Where do LAM cells arise?

The cellular origin of LAM cells is the topic of a great deal of speculation, and very little data. It has been proposed, based in part on elegant mouse models and pathologic findings, that LAM cells may arise in the uterus (Prizant et al., 2013; Suzuki et al., 2016). Other possibilities include embryonic stem cells, kidney epithelial cells, lymphatic endothelial cells, and neural crest cells (Henske & McCormack, 2012). Among many attempts to genetically engineer mice to develop LAM, the closest example so far is the inactivation of TSC2 in the mouse uterus (Prizant et al., 2013). These uterine-specific Tsc2 knockout mice develop progressive uterine enlargement and myometrial overgrowth starting at 6–12 weeks, with leiomyomas forming by 24 weeks of age.

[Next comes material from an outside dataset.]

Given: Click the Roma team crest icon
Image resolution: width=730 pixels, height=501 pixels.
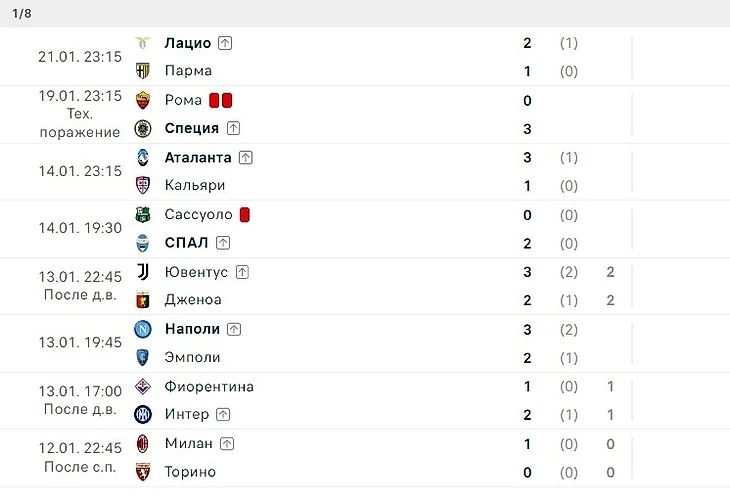Looking at the screenshot, I should (142, 100).
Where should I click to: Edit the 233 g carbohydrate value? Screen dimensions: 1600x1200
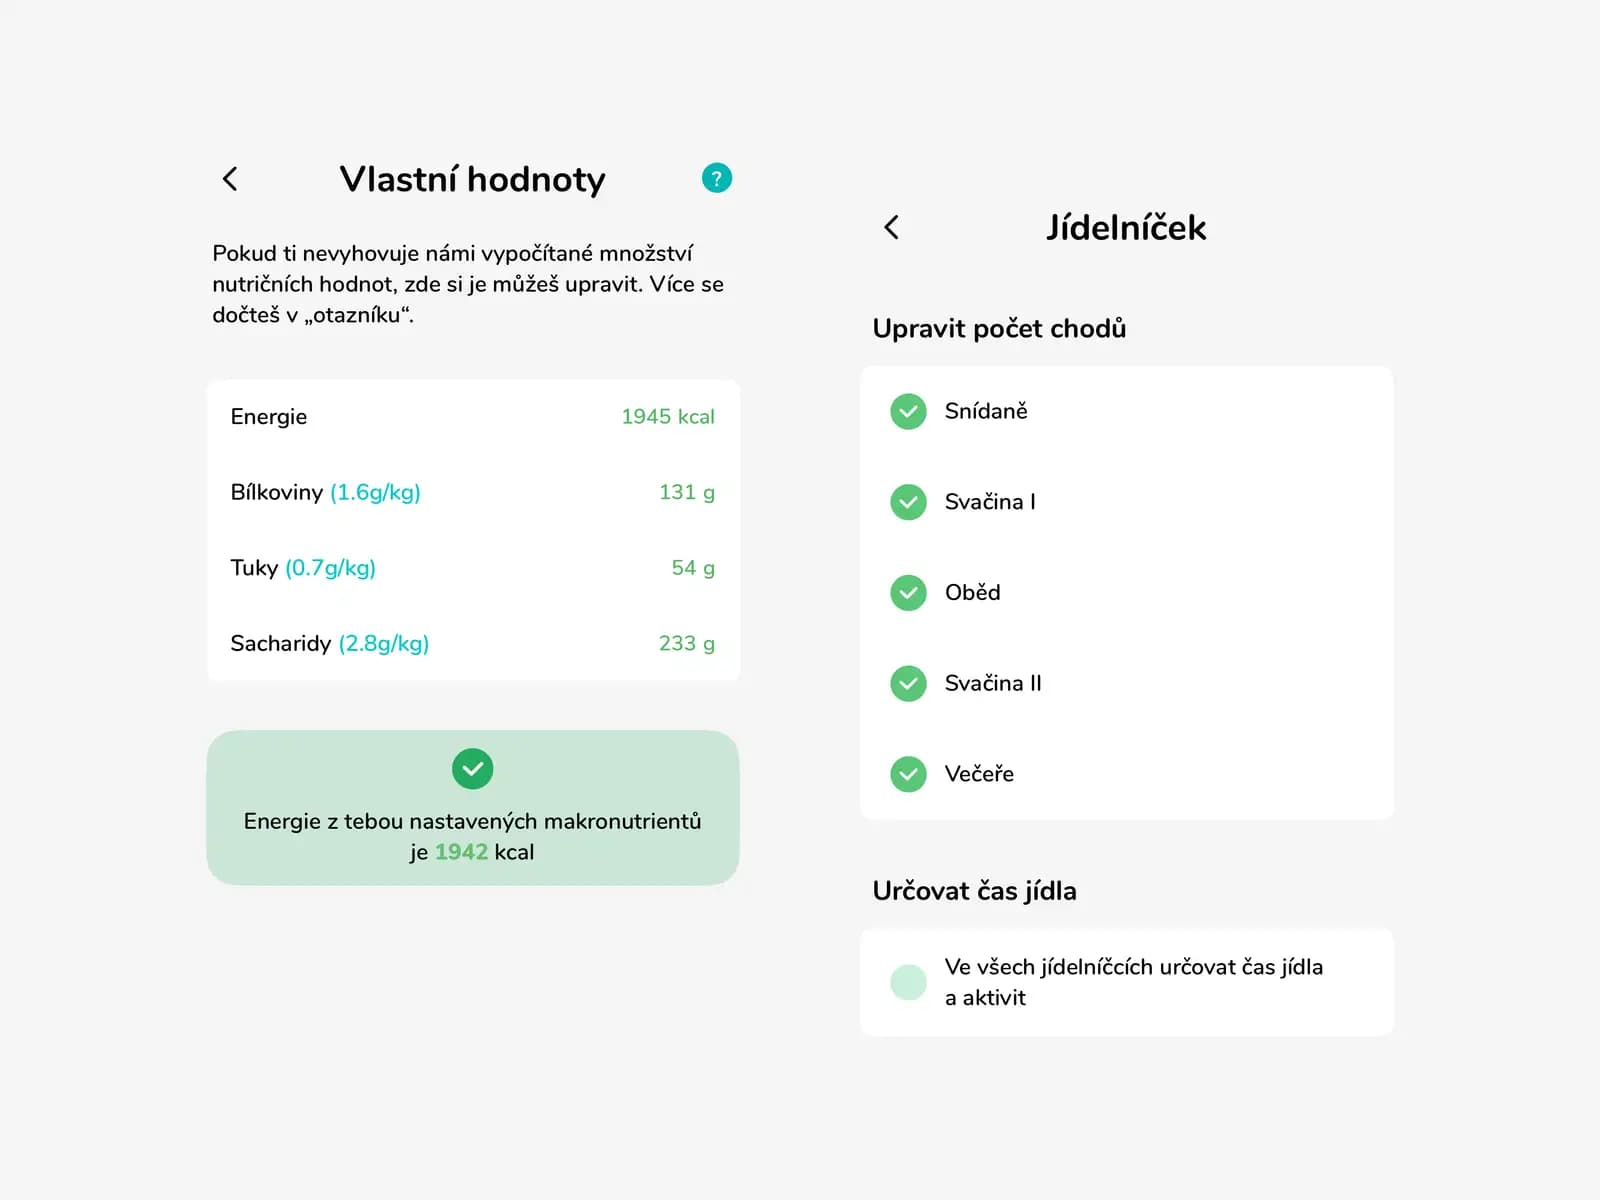(686, 643)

Older Tsc2 uterine-specific knockout females develop Tsc2 null myometrial tumors in the lungs, suggesting that lung LAM-like myometrial lesions may indeed originate from the uterus. Rapamycin or ovariectomy in these mice prevents myometrial overgrowth.

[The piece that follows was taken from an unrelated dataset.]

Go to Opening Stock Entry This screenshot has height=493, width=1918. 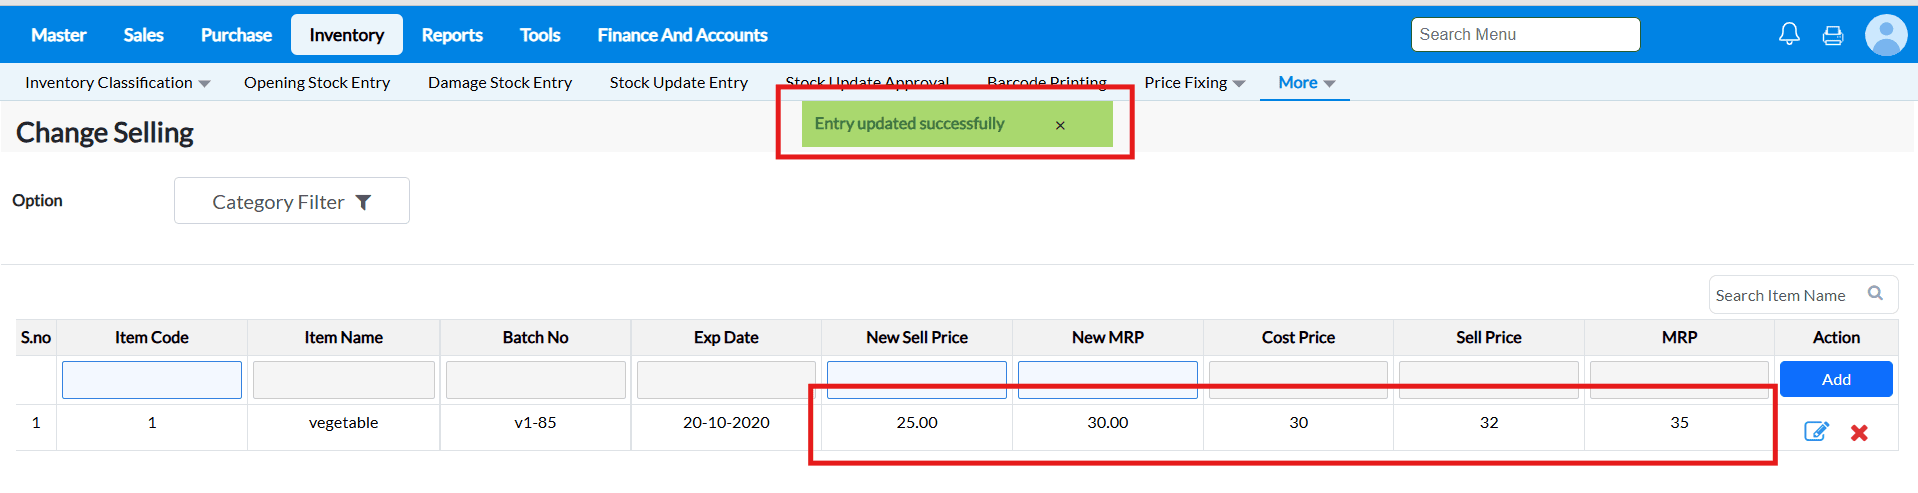point(317,83)
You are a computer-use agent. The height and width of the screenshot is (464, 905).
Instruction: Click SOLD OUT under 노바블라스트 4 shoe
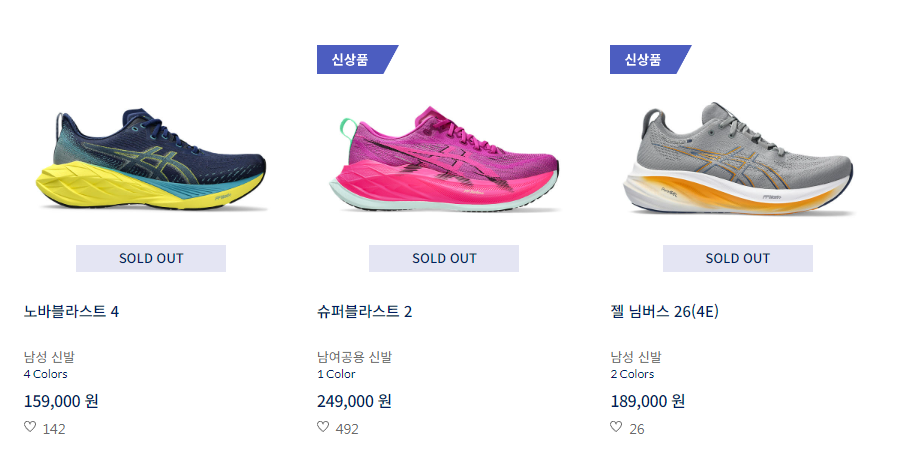pyautogui.click(x=151, y=259)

Why does LAM occur almost exclusively in women?

LAM cells express estrogen receptor alpha and progesterone receptor (Logginidou, Ao, Russo, & Henske, 2000). Potential hypotheses for the gender imbalance of LAM include the possibility that LAM cells, in most cases, arise from the uterus, and that the proliferation and metastasis of LAM is potentiated by female hormones such as E2. Data supportive of these hypotheses include that in the uterine-specific tsc2 knock out model, treatment of ovariectomized mice with estrogen restored abnormal uterine growth, and in subcutaneous models in which mice carrying Tsc2-deficient tumors are treated with E2, the incidence of pulmonary metastases is increased (J. J. Yu et al., 2009). The estrogen receptor antagonist Faslodex can decrease the E2-driven MMP2 upregulation and block lung metastases, thus enhancing survival of E2-treated mice bearing xenograft tumors of TSC-2 deficient cells (Li et al., 2013). In vitro, treatment of Tsc2-deficient cells with E2 can activate MEK/ERK signaling networks (J. Yu, Astrinidis, Howard, & Henske, 2004; J. J. Yu et al., 2009).

How do LAM cells cause cystic lung destruction?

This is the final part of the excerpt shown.